Campbell shrugged. “By the time I arrived on the scene, rigidity had set in to all the major muscle groups. That normally occurs within eight hours following death. However, the body was immersed in cold water, which retards the process. My best guess would be at least twelve hours prior to my initial examination.”

“You first examined the body at approximately noon yesterday?”

Campbell nodded.

“That would put the time of death sometime before midnight on Monday?”


“Getting back to the cause of death, if Murray didn't drown and the head injury didn't do it, what in heaven's name
kill him?”

Powell smiled inwardly. Mate.

Campbell cleared his throat. “Ah, now we've come to the crux of the problem. Unfortunately, it is not possible to provide a definitive answer to your question.”

Powell hastily revised his forecast to a stalemate.

“I can, however, hazard an educated guess,” Campbell continued.

“Please do,” Barrett said evenly.

It was obvious to Powell that Barrett was only barely able to restrain himself from pummeling the good doctor.

“Analysis of the blood indicates that the deceased was intoxicated at the time of his death. Drunk as a lord, in fact, or perhaps I should say ‘laird.’ Ha ha.” In the conspicuous absence of any response from his audience, he continued quickly, “Let us assume that Murray had been out for a stroll along the river. It is not inconceivable, considering his state of intoxication, that he slipped and fell, striking his head on a rock. Given the combination of factors—a blow to the head that would normally be considered nonlethal, excessive alcohol consumption, and hypothermia—death could well have been the result.”

“And when the river rose, the body was carried away?” Barrett ventured doubtfully.

“That would be consistent with the evidence, Chief Inspector.” Campbell glanced at his watch. “I will, naturally, be submitting a full report in due course. Now, er, gentlemen, if there's nothing else … ?”

Barrett refused to be put off so easily. “I want to be certain that I've got this right. Are you telling me that you don't actually know the cause of death?”

Campbell clearly was beginning to get annoyed. “Let me try to put it another way, Chief Inspector. I cannot identify a single lethal event; rather I believe it was a combination of factors that ultimately led to the victim's death. If you insist on pinning me down, I would say that the most plausible hypothesis is diffuse axonal injury caused by a blow to the head, aggravated, as I've said, by
alcohol and hypothermia. However, it's not something you can see under a microscope.’

Barrett grunted. “Well, I suppose if that's the best you can do … but tell me, could the head injury have been inflicted in some other fashion, by a blunt instrument, say?”

“Anything's possible,” Campbell replied shortly. He had begun to fidget.

Barrett persisted. “What about suicide?”

“By hitting himself on the back of the head? A bit difficult, I should think.”

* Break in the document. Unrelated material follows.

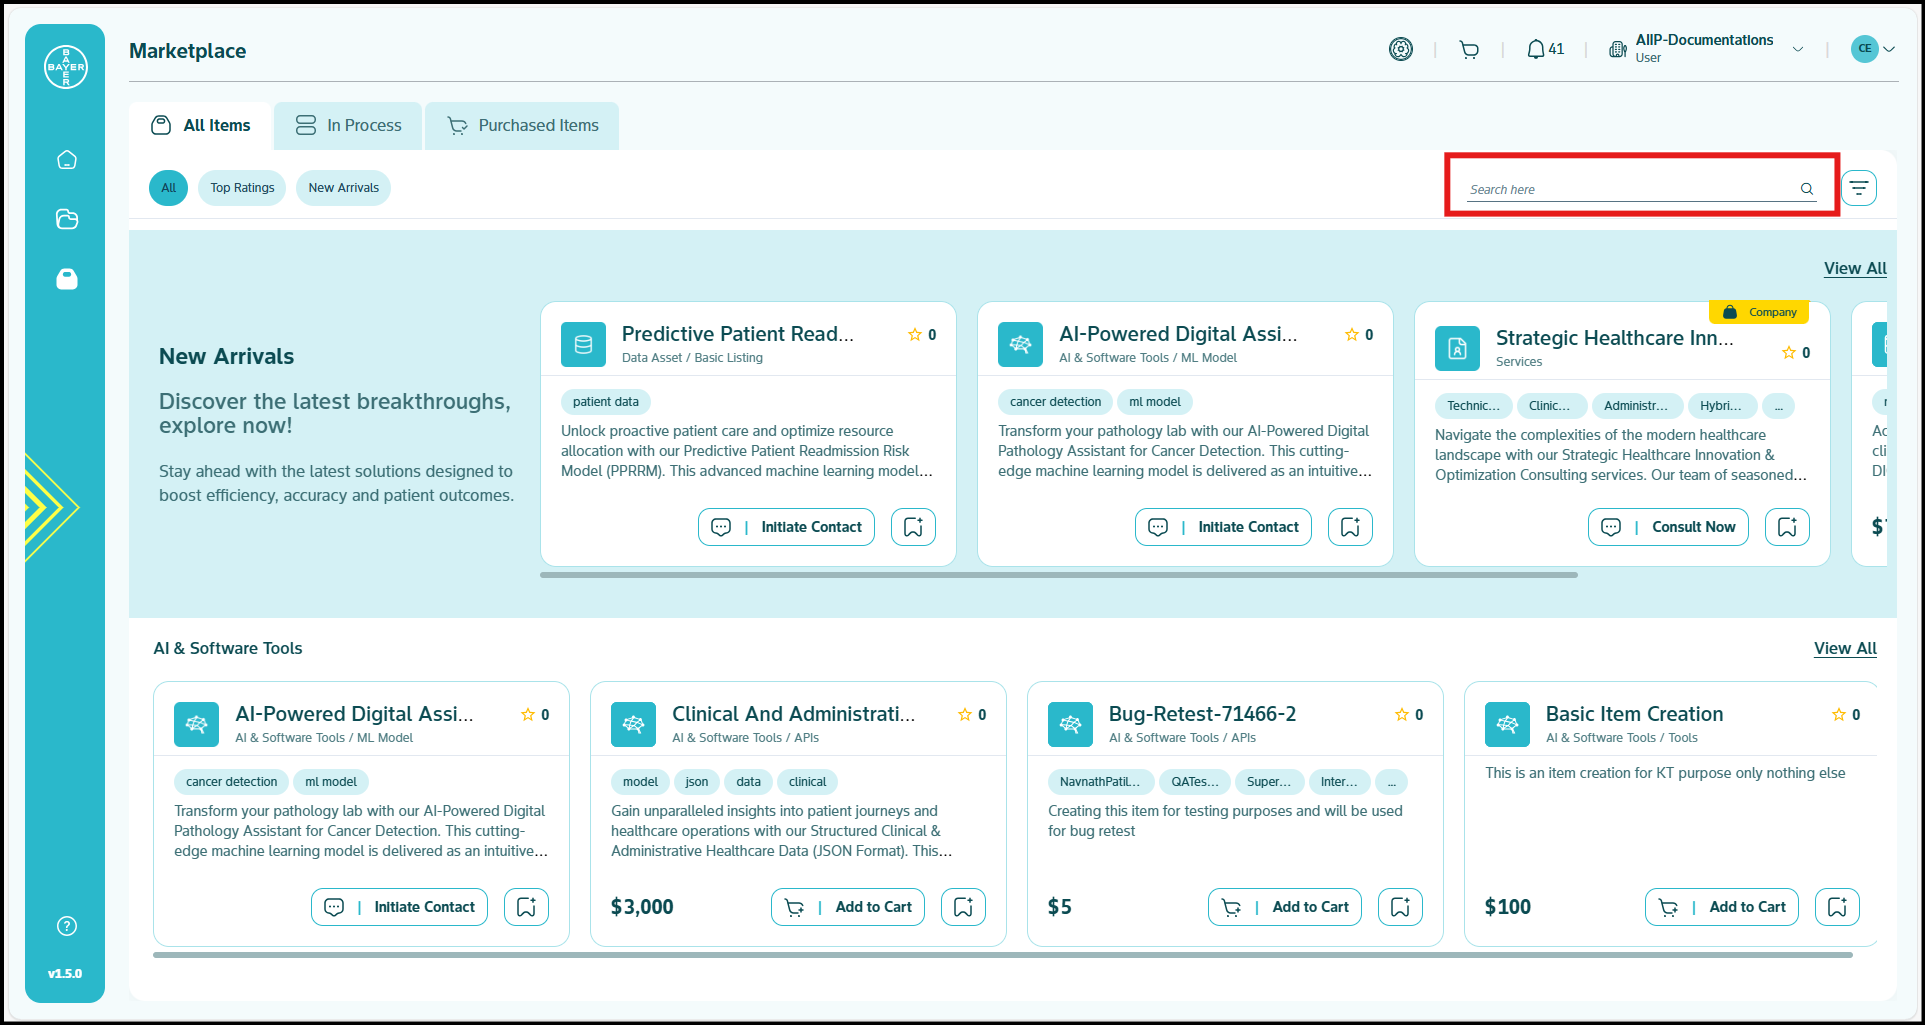Image resolution: width=1925 pixels, height=1025 pixels.
Task: Expand the sidebar using the yellow chevron
Action: 50,507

Barrett turned abruptly to Powell. “Chief Superintendent?”

Powell rather prided himself on his working knowledge of forensic pathology, and something was bothering him. “There is one thing, Dr. Campbell. I can't help wondering if there isn't a way to determine more definitively whether or not Murray was alive when he went into the river. It may prove to be an important point.”

Campbell looked at Powell, as if weighing his options. “One could conduct a diatom study, I suppose,” he admitted grudgingly. Anticipating the next question, he continued rapidly, as if to get the ordeal over with, “All natural bodies of water are inhabited by diatoms, a variety of microscopic algae. When water is aspirated into the lungs of a drowning person, the wee beasties are absorbed into the bloodstream and carried to various parts of the body—the long bones of the legs, for instance— wherein they are deposited. Their presence can be detected by means of a special test. Although not infallible, it is the most reliable indication of death by drowning available.”

“Am I to understand, Dr. Campbell, that you failed to perform this particular test?” Barrett asked acidly, with obvious implication.